You might read this and smirk and think that the emotion I really get is satisfaction at a nice bank account, but you would be wrong (ask my accountant). The reason I do what I do is, in large part, because I can’t think of anything more valuable than a United States passport.

For that reason, I was troubled by Rudy Giuliani’s comments about President Obama the other day. Unless someone has taken deliberate steps to attack the United States either through espionage, participation in acts of treason and violence or the promotion of the Kardashian clan, it’s out of line and completely inappropriate to accuse them of not loving the country.

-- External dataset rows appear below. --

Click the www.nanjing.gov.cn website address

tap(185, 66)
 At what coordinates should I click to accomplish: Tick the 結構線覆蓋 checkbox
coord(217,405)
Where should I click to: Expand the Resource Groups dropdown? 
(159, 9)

We are in no position to judge the hearts of others, and while my fellow conservatives have tried to point out that he’s taking the country in the wrong direction and therefore must not love her, that’s a red herring. No one gets to determine what direction is the “patriotic” direction, and even though I might (and do) strongly disagree with this president on almost every single topic, I would never presume to say that he does not love this country – one in which he was born four months to the day before I was born in it – as much as the rest of us.

That makes me, in some quarters, a woman without a country, if that country is to be measured by philosophical latitudes and longitudes. I am, for all intents and purposes, the enemy of the Democratic Party and the antithesis of just about everything it has represented over the past few decades. Gay marriage, legalization of drugs, abortion rights, global warming, Michael Moore, all of these things are abhorrent to me because they represent a deliberate attempt to undermine my image of what makes America great.

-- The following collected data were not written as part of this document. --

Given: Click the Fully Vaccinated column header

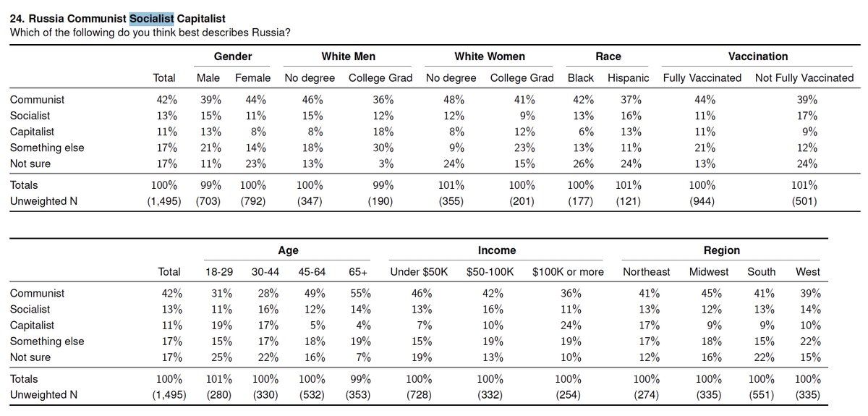Looking at the screenshot, I should pyautogui.click(x=702, y=78).
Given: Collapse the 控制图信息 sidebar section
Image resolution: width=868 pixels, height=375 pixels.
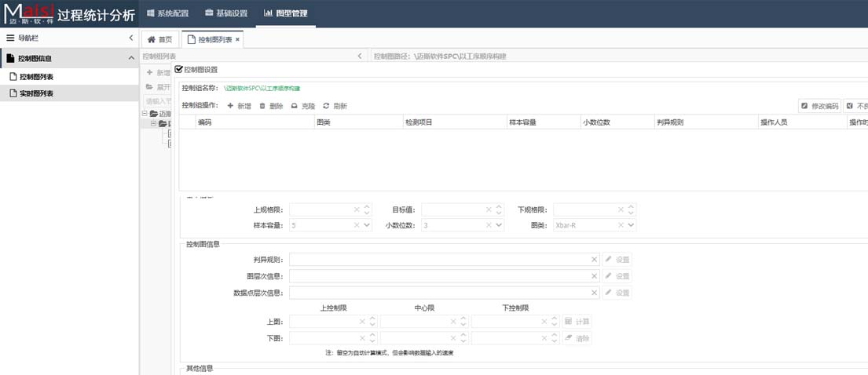Looking at the screenshot, I should [x=131, y=58].
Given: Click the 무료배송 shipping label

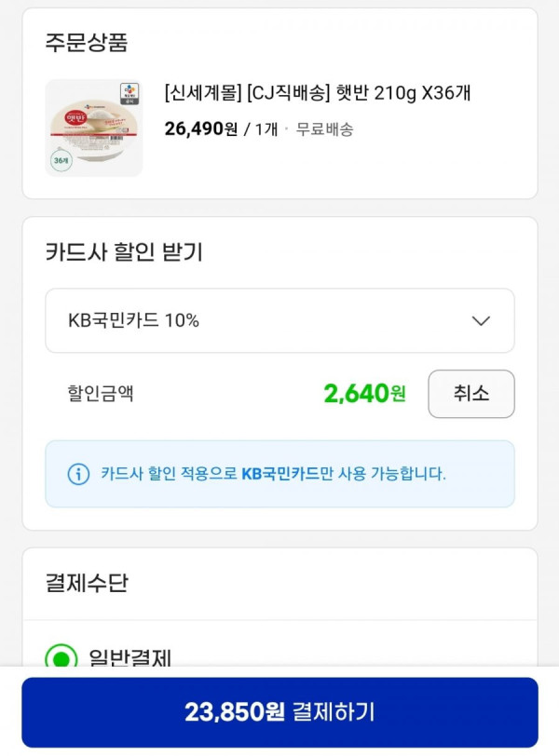Looking at the screenshot, I should (324, 129).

And yet I would not say to someone who fights for same-sex marriage that he does not “love” my country, because in his own idealization of this place, he is doing something to make it better. I would not say to a woman who believes the killing of unborn children is a “right” that she does not “love” the United States because, in her own misguided way, she sees reproductive autonomy as a sacrament that only elevates society to a higher plain. I would not say to Michael Moore that he does not … OK, maybe I am getting carried away. Let’s move on.

The point is that while I detest much of what this president represents, I think that he is sincere in his affection for this place that we both call home. Having seen, now, 20 years worth of immigrants attempt to integrate themselves fully into this once foreign but always beloved place has taught me that you cannot be so arrogant as to determine who “loves” and who “belongs” and what is truly the basis of being American.

All of us who strive to make this country better, even if our ideas of “better” differ drastically, have the right to be a part of this place. None of us should be “without a country,” and none of us, short of Edward Snowden, should be exiled from participation in this grand, great adventure of belonging.

Rudy Giuliani, god love my Italian paisan, should know that. So should the rest of us who, blessedly, have a country.